A construção está apenas no início de sua jornada de sustentabilidade e ainda tem um longo caminho a percorrer. No entanto, o aumento das considerações ecológicas, que pavimentam o caminho para inovações verdes, continuará perturbando a indústria por muitas décadas.

Todas as fases deste setor complexo e transacional continuarão mudando, desde o planejamento até o gerenciamento da cadeia de suprimentos – considerando o impacto ambiental dos edifícios ao longo de todo o seu ciclo de vida. Restrições e especificações governamentais e globais mais rígidas, digitalização contínua, materiais de construção mais eficientes e a demanda do consumidor por vidas mais verdes impulsionarão ainda mais essas mudanças.

3. Automação do fluxo de trabalho e serviços

A automação de produtos, processos e serviços será um dos aspectos afetados em razão da evolução da digitalização na construção. A pandemia apenas destacou as possibilidades: graças à crescente evolução tecnológica como BIM, impressão 3D, robôs, drones e IA é possível fazer cada vez mais do trabalho de construção de forma remota.

No setor da construção, que tem fluxos de trabalho complexos, a automação representará três oportunidades principais:

  1. Automação das tarefas físicas no local
  2. Automação de produção e manufatura (por exemplo, impressão 3D de peças de construção em fábricas)
  3. Automação de serviços e procedimentos de gestão, (por exemplo, design, planejamento ou gestão de instalações)

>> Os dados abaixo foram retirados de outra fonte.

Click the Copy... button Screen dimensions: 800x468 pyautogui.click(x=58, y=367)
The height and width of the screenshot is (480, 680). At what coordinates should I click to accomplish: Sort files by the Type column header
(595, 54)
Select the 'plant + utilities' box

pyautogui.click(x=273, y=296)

4. Especialização e o Cliente no centro

Com a crescente demanda por serviços direcionados e necessidades sofisticadas de nosso novo mundo, a construção não será exceção. A crescente especialização de produtos e serviços voltados para uma base de clientes que valorizam uma experiência de alto nível caracterizará o “novo normal” na construção.

A demanda por um foco preciso e especializado já está crescendo. As empresas que se especializam em produtos e segmentos específicos, como residências de luxo, hospitais e instalações médicas, aumentarão suas margens de lucro e vantagem competitiva. Da mesma forma, empresas que oferecem serviços e produtos especializados podem esperar uma base de clientes menor, mas mais regular e engajada. Conseqüentemente, um foco maior no cliente determinará as perspectivas das empresas que desejam permanecer desejáveis e lucrativas.

A boa notícia é que, graças às novas tecnologias e oportunidades de aprendizado, também será mais fácil para os recursos humanos treinar e se especializar em campos emergentes para atender à demanda do mercado.

5. Globalização e Padronização

A crescente especialização em produtos e serviços de forma alguma se traduz em operações localizadas e menores. Em contraste, com uma cadeia de valor consolidada, automação e códigos de conduta globalizados, o ecossistema da construção estará mais internacionalizado do que nunca no “novo normal”.

Em resposta aos desafios das mudanças climáticas, saúde pública e crises habitacionais, haverá códigos e regulamentações internacionais mais rígidos, bem como procedimentos de saúde e segurança. Particularmente nas economias avançadas, governos e sindicatos reconhecem a necessidade de padronizar códigos de construção e criar processos de certificação e aprovação de produtos.

Como a padronização se tornará um novo normal da construção, a barreira para realizar uma operação genuinamente global será menor. Além disso, com o aumento das oportunidades de colaboração e inovações na cadeia de suprimentos, a construção terá a chance de ser verdadeiramente internacional.

“Novo normal” para oportunidades de crescimento sustentável

Graças a todo esse avanço das tecnologias e pela mudança na dinâmica do mercado, não há dúvida de que o novo normal da construção será mais gentil com o planeta e, sem dúvida, mais eficiente.

Por meio de estratégias de negócios voltadas para o digital, sustentáveis e centradas no cliente, as empresas voltadas para o futuro estão prontas para aproveitar as vantagens deste vento de mudança.